Element and text position data
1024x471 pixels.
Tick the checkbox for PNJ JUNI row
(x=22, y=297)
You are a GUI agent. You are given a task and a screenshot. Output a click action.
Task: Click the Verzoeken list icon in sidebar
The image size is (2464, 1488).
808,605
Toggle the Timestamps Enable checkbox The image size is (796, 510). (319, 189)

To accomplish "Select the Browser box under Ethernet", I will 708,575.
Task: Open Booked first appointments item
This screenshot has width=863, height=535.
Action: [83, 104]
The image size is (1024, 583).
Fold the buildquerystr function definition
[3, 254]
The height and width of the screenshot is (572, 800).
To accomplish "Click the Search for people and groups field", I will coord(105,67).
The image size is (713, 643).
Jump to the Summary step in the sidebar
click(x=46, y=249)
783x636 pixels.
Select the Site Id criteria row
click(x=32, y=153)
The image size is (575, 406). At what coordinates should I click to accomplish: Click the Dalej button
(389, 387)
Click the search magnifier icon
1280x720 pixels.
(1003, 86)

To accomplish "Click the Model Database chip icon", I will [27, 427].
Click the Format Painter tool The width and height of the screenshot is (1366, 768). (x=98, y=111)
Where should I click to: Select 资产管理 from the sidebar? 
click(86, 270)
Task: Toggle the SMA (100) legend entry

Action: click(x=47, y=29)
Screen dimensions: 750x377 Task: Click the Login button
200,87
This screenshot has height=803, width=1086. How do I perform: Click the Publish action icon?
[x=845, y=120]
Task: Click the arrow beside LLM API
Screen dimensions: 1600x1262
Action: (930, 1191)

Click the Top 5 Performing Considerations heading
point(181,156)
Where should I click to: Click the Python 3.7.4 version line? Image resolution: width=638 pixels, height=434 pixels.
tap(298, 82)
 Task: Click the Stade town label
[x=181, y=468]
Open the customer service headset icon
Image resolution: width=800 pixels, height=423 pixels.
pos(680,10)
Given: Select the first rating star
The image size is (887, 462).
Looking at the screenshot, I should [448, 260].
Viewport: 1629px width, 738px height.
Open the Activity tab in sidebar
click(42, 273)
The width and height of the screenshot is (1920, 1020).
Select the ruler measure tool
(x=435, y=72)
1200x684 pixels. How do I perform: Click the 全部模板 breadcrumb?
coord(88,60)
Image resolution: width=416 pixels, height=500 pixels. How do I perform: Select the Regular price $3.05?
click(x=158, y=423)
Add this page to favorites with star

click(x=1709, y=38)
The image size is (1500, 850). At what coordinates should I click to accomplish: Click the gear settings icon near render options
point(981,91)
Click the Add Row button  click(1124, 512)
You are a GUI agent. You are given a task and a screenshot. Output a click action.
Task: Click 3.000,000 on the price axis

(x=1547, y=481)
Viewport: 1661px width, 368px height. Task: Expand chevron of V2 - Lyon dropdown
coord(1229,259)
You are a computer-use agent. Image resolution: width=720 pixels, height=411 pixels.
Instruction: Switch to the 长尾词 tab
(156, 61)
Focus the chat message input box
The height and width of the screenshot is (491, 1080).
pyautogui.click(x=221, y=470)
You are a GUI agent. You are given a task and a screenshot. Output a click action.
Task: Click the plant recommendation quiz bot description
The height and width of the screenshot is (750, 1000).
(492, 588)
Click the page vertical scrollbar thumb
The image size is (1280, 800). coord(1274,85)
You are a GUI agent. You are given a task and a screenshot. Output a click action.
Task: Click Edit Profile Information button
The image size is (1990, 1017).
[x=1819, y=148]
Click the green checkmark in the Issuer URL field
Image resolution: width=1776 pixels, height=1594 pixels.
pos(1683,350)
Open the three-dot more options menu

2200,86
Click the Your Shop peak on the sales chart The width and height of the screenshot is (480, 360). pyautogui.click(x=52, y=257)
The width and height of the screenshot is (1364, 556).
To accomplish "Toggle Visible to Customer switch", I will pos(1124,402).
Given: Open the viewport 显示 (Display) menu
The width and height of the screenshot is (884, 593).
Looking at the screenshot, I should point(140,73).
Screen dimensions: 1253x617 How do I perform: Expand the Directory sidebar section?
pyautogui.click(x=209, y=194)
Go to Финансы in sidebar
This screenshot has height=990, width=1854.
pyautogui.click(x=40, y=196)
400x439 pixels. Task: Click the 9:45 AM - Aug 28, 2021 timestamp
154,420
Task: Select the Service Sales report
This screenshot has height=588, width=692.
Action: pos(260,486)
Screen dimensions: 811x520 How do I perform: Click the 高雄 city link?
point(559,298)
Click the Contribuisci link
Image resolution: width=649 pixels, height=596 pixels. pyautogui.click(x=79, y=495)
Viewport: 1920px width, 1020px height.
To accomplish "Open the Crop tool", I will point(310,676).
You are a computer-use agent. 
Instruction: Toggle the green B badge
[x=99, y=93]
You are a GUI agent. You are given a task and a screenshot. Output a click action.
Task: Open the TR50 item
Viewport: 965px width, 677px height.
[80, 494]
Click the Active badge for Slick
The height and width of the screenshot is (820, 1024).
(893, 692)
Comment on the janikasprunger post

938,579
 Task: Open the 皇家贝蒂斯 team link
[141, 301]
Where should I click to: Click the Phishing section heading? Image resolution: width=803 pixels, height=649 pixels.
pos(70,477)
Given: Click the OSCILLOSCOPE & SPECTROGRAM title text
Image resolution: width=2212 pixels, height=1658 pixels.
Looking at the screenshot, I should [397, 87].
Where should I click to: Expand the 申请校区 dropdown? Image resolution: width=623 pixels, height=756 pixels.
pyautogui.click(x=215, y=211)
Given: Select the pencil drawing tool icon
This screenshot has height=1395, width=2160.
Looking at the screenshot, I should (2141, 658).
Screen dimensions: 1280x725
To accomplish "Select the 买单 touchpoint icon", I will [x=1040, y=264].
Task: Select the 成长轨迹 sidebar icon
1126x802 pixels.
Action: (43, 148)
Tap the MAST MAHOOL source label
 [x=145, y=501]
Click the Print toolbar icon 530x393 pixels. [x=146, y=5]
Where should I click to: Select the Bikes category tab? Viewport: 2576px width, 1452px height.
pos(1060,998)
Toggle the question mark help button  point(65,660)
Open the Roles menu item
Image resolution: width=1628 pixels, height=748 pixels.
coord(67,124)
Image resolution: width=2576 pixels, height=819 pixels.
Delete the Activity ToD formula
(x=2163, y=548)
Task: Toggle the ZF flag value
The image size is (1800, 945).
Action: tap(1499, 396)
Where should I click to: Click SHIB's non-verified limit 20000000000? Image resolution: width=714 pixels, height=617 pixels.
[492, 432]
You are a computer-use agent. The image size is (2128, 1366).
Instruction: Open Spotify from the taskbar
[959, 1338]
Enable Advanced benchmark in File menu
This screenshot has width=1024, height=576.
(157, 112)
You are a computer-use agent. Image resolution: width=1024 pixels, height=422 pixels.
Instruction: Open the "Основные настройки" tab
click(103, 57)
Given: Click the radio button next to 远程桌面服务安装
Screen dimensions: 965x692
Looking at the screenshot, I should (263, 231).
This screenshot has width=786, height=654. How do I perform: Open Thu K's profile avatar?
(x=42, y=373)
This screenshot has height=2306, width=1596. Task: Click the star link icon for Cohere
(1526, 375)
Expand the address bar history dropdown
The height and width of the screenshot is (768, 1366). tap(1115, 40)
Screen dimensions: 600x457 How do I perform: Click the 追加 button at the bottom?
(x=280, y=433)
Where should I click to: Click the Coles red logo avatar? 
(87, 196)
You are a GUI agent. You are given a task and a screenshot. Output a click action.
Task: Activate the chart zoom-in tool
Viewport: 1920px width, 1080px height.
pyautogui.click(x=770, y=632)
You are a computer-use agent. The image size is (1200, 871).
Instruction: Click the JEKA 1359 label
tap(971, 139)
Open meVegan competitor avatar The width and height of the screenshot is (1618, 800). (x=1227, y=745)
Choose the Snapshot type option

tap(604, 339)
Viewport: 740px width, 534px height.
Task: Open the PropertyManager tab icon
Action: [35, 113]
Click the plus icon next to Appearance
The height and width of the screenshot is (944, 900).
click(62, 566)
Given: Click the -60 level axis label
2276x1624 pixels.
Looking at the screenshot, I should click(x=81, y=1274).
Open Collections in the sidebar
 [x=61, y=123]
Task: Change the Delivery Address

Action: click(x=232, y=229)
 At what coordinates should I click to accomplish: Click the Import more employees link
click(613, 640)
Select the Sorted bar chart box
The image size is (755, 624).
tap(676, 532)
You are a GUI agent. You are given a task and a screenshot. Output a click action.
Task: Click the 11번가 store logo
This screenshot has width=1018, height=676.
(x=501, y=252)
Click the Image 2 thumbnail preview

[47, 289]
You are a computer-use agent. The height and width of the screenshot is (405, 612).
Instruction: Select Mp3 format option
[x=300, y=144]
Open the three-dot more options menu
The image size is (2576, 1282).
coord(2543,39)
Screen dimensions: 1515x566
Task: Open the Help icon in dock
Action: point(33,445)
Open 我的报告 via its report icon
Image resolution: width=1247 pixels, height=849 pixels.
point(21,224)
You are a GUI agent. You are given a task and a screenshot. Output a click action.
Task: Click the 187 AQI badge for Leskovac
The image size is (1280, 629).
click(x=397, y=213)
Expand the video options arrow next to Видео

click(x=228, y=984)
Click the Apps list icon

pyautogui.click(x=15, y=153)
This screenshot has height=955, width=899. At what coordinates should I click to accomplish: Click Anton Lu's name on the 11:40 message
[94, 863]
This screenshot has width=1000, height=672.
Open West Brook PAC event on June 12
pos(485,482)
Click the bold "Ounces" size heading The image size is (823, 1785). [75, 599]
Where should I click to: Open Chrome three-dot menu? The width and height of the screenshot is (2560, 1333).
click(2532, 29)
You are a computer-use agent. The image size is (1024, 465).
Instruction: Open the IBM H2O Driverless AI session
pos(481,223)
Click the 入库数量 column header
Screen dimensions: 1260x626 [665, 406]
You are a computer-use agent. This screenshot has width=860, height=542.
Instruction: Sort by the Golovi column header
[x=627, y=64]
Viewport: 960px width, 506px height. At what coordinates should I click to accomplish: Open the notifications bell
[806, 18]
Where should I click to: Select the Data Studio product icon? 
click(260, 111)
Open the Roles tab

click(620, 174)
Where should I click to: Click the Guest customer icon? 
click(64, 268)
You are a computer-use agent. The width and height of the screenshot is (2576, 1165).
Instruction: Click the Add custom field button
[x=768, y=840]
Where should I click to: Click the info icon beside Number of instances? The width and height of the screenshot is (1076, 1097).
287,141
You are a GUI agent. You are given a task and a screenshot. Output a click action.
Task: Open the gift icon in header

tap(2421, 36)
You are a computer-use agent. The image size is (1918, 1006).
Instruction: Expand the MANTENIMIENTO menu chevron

**Instructions to follow**
Repeat the rows between the line holding "Task: Select the Service Sales report" and the line holding "[x=99, y=93]", inclusive, word for word.

**Exercise answer**
Task: Select the Service Sales report
This screenshot has height=588, width=692.
Action: pos(260,486)
Screen dimensions: 811x520 How do I perform: Click the 高雄 city link?
point(559,298)
Click the Contribuisci link
Image resolution: width=649 pixels, height=596 pixels. pyautogui.click(x=79, y=495)
Viewport: 1920px width, 1020px height.
To accomplish "Open the Crop tool", I will point(310,676).
You are a computer-use agent. 
Instruction: Toggle the green B badge
[x=99, y=93]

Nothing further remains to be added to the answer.